但這次這個我看了一下,還真不是上面這些日常問題,值得記錄一下。
過程
過了一遍程序和數據,肉眼感覺沒毛病,這些地方都沒問題,只好祭出大殺器:
-XX:+HeapDumpOnOutOfMemoryError
順便還加上了printGC全家桶。
程序再次掛掉后,先看了一眼gc日志,發現老年代內存使用量持續增大,fgc前后幾乎無變化,那么就不是數據太大裝不下,應該是內存泄漏沒跑了,再看dump文件。
拿MAT打開文件,很容易就定位到了內存泄漏點,如下圖所示:
直奔源碼:
public class InMemoryStore implements KVStore {
private Object metadata;
//這里就是那個5個多g大的map
private ConcurrentMap<Class<?>, InstanceList> data = new ConcurrentHashMap<>();
......
}
沒毛病,能對上。所以問題應該比較清晰了,spark應該是每次執行batch時在什么地方往這個map里加了很多數據,但是又忘記了移除掉已經過期的部分,所以導致gc無效了。
那接下來要問的就是,什么地方做了put操作而又沒有remove呢?我們再來看看下這個5個g的InmemoryStore的引用到底被誰持有:
圖里很明顯,接下來我們要看ElementTrackingStore
的實現,我順便把這個類的說明也放在這里:
/**
* A KVStore wrapper that allows tracking the number of elements of specific types, and triggering
* actions once they reach a threshold. This allows writers, for example, to control how much data
* is stored by potentially deleting old data as new data is added.
*
* This store is used when populating data either from a live UI or an event log. On top of firing
* triggers when elements reach a certain threshold, it provides two extra bits of functionality:
*
* - a generic worker thread that can be used to run expensive tasks asynchronously; the tasks can
* be configured to run on the calling thread when more determinism is desired (e.g. unit tests).
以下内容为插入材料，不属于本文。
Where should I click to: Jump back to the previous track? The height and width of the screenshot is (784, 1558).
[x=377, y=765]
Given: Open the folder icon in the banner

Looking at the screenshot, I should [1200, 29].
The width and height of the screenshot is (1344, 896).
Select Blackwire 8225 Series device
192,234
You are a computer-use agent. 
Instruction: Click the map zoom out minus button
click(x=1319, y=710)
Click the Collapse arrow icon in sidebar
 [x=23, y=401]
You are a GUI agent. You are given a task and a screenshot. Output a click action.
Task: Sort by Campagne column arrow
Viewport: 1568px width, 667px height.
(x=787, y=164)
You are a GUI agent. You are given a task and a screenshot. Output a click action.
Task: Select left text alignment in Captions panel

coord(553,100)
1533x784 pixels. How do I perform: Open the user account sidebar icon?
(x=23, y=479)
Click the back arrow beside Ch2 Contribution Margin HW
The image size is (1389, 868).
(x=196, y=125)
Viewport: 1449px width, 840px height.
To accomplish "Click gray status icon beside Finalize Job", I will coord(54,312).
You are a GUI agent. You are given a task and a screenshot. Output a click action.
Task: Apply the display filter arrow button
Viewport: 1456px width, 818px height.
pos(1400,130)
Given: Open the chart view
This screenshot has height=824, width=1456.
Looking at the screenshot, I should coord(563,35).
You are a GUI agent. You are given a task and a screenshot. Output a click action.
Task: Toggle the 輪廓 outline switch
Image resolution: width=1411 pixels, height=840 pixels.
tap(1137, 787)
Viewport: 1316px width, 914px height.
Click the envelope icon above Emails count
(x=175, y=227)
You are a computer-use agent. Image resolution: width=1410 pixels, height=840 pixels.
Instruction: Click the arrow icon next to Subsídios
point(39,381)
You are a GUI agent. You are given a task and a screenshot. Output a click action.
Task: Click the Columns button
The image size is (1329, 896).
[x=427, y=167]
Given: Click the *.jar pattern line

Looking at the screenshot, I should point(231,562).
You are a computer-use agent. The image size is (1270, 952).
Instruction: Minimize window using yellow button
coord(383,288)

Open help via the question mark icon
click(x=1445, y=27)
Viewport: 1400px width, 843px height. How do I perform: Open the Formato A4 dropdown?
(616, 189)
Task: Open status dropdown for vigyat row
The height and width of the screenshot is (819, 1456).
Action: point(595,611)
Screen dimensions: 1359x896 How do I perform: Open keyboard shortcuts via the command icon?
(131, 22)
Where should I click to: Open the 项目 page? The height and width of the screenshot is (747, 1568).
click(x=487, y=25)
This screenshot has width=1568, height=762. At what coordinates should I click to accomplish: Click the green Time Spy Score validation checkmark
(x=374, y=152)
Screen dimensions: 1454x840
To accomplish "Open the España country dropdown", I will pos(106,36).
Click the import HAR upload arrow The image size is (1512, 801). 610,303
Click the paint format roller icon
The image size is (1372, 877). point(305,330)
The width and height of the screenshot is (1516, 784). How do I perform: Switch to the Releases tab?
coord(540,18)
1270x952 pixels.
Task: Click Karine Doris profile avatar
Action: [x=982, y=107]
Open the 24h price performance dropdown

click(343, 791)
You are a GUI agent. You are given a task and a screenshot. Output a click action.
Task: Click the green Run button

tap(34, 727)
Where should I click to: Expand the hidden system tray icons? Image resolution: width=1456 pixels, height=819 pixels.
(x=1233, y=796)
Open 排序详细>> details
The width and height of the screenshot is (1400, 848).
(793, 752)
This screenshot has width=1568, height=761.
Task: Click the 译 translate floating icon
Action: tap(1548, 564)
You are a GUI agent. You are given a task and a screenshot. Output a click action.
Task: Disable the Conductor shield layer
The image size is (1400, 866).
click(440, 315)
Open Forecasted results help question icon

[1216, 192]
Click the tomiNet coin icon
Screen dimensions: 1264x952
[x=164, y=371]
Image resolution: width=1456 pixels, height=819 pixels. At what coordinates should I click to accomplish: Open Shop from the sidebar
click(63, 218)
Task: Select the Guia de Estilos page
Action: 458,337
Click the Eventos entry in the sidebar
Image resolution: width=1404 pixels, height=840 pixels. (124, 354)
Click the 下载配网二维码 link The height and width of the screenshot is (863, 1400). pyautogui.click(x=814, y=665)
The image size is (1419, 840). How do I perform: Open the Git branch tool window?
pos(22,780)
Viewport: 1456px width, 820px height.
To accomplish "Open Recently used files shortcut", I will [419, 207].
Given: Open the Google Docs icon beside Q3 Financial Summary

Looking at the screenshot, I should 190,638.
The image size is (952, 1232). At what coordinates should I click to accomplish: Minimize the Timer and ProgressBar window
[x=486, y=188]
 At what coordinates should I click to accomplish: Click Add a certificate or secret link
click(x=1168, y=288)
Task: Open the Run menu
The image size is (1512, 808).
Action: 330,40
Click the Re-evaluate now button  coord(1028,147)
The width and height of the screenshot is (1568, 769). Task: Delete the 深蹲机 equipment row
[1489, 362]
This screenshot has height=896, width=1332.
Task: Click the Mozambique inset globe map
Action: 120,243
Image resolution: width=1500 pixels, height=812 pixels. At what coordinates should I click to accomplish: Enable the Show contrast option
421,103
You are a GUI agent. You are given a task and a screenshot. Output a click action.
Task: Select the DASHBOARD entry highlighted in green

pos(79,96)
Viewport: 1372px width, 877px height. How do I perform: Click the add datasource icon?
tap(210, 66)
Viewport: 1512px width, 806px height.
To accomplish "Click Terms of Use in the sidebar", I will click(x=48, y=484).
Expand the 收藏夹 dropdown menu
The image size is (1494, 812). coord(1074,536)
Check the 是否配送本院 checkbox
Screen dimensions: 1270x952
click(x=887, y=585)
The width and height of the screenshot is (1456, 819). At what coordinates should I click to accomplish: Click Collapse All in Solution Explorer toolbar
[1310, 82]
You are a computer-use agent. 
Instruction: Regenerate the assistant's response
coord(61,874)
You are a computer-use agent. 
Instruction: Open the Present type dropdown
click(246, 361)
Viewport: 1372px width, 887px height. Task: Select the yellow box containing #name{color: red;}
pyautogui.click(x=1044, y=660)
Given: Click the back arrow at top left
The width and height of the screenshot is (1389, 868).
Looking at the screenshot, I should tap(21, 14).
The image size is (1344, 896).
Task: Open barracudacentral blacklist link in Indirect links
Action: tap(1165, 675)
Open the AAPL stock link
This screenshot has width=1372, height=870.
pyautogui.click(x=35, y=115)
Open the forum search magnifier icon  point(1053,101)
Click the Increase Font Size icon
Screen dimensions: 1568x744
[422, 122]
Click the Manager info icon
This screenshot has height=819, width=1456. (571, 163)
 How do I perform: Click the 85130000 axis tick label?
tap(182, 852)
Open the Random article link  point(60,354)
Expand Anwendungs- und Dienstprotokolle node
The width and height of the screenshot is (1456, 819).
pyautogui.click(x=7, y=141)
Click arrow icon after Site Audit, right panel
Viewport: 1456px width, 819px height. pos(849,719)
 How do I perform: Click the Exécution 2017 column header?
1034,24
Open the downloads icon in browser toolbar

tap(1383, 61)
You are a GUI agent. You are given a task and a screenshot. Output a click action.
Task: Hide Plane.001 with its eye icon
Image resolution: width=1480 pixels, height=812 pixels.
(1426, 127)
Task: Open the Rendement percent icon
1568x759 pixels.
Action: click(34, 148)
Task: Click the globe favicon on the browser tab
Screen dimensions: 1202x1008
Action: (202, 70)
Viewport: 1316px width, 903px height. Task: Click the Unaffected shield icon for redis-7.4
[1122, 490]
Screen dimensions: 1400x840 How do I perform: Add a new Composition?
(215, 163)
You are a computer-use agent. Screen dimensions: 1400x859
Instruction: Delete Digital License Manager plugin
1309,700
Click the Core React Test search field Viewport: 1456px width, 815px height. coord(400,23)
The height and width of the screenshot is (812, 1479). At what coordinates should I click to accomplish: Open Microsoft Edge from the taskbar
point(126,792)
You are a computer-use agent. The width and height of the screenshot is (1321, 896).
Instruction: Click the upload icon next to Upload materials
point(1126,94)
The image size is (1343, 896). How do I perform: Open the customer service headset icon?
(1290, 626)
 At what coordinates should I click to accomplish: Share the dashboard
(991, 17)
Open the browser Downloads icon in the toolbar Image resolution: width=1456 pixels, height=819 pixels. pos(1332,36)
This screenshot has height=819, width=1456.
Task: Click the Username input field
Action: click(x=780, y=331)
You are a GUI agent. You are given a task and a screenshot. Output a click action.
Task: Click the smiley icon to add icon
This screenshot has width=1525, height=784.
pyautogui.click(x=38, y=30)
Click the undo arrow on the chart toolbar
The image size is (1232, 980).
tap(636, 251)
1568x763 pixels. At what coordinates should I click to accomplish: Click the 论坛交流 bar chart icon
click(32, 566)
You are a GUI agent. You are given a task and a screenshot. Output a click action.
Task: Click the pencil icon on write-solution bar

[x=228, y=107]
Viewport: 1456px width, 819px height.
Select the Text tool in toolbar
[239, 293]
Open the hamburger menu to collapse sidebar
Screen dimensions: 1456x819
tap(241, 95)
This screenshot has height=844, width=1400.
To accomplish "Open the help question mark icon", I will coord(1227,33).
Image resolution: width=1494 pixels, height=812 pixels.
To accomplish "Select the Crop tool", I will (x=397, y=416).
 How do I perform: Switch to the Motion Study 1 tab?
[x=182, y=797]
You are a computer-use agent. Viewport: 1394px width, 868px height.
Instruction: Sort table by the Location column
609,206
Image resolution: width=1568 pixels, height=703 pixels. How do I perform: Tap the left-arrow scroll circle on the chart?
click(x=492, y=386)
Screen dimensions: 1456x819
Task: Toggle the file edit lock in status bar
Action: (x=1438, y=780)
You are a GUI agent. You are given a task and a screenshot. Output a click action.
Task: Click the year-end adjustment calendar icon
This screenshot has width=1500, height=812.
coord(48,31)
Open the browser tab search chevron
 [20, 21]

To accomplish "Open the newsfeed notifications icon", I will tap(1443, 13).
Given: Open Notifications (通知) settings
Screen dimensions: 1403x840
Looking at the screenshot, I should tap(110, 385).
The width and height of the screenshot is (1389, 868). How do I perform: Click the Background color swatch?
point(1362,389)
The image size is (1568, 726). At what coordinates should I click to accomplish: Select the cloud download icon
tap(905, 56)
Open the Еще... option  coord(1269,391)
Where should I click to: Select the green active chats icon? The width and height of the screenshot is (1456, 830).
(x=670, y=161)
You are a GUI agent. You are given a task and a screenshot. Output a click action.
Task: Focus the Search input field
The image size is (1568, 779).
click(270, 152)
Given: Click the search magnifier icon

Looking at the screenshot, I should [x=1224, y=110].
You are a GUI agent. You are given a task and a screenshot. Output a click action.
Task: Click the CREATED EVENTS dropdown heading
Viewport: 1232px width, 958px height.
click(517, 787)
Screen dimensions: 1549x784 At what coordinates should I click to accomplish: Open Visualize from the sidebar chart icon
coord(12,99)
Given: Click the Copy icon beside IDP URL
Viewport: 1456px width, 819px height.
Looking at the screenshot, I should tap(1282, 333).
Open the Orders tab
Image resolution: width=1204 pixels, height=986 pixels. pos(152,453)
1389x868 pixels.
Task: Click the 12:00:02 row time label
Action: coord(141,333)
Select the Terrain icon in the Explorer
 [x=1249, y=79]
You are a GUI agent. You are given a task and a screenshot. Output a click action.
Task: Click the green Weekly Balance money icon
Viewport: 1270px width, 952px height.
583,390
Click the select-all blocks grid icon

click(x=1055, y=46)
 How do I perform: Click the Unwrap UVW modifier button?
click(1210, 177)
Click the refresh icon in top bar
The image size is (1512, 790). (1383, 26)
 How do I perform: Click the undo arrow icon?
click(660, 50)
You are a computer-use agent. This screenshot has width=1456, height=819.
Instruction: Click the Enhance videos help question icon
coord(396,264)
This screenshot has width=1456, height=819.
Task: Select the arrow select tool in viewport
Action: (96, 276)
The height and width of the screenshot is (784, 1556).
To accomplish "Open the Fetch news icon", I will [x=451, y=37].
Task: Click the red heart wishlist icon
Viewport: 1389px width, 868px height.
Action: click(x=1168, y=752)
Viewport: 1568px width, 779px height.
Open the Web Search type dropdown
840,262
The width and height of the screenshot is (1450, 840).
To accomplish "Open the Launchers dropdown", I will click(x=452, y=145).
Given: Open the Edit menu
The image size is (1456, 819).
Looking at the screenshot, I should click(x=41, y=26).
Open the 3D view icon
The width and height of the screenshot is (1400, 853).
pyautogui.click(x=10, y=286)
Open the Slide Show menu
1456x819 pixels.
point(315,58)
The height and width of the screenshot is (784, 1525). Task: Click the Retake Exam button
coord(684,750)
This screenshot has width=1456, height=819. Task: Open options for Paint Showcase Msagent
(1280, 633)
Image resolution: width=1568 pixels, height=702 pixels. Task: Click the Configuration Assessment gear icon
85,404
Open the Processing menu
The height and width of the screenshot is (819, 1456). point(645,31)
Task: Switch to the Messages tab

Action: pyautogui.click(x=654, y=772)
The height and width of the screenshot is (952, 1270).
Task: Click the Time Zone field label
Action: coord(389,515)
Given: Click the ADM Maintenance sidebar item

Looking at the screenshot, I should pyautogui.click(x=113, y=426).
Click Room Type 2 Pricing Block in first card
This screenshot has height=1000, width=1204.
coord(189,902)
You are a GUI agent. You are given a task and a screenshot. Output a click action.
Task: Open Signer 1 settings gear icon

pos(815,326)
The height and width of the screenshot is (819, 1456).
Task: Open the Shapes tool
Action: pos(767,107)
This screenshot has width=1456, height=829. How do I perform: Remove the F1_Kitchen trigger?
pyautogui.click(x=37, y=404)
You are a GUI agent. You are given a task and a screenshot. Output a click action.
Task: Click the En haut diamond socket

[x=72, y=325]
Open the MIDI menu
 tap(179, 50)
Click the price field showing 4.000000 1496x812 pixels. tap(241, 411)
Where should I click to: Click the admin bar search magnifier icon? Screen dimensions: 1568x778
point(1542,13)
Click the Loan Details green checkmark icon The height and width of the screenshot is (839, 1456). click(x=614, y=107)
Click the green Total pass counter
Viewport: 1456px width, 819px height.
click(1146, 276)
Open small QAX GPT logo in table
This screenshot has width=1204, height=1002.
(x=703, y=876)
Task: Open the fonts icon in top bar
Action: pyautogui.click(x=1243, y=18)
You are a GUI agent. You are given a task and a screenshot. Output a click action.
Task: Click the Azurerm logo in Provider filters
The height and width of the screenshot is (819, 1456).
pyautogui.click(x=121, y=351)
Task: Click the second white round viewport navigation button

* - a generic flush mechanism so that listeners can be notified about when they should flush
* internal state to the store (e.g. after the SHS finishes parsing an event log).
*
* The configured triggers are run on a separate thread by default; they can be forced to run on
* the calling thread by setting the `ASYNC_TRACKING_ENABLED` configuration to `false`.
*/
private[spark] class ElementTrackingStore(store: KVStore, conf: SparkConf) extends KVStore {
import config._
private val triggers = new HashMap[Class[_], Seq[Trigger[_]]]()
private val flushTriggers = new ListBuffer[() => Unit]()
private val executor = if (conf.get(ASYNC_TRACKING_ENABLED)) {
ThreadUtils.newDaemonSingleThreadExecutor("element-tracking-store-worker")
} else {
MoreExecutors.sameThreadExecutor()
}
@volatile private var stopped = false
/**
* Register a trigger that will be fired once the number of elements of a given type reaches
* the given threshold.
*
* @param klass The type to monitor.
* @param threshold The number of elements that should trigger the action.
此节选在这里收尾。